What Did Spinosaurus Eat?


There is evidence that the spinosaurus diet consisted mainly of fish. Some spinosaurus fossils have been found with fish fossils including scales. In addition the shape of spinosaurus teeth are similar to that of animals living today who are known to eat fish. They are round, cone shaped, and are not serrated like other large theropods.

Spinosaurus Teeth


The teeth of this dinosaur are pretty common. Spinosaurus teeth fell out and were replaced throught its lifetime. At any given time there were both large and small teeth present in its jaw. The largest teeth were close to 5 inches long! This size is rare however. More commomly, 2 to 3 inch teeth are found. Complete unrepaired teeth are very rare because of the fragile nature of the fossil teeth. 

Spinosaurus Size

Spinosaurus was one of the largest of the theropod dinosaurs measuring as much as 56 feet long. It could weigh as much as 9 tons, (18,000 pounds). Theopods walked on two legs, had 3 toes on its hind feet, and had lizard hips, (saurischian).

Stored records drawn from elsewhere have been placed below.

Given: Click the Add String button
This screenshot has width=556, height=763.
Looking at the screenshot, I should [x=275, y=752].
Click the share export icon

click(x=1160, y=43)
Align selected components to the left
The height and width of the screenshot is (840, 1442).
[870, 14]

The Discovery of Spinosaurus

The first spinosaurus skeleton was discovered in 1912 and described by a German Paleontologist named Ernst Stromer in 1915. Sadly these fossils were destroyed in 1944 by a British bombing raid of Munich in world war II. At the time this was the only known specimen. More recently other specimens have been found though so far we are still waiting for a complete skeleton.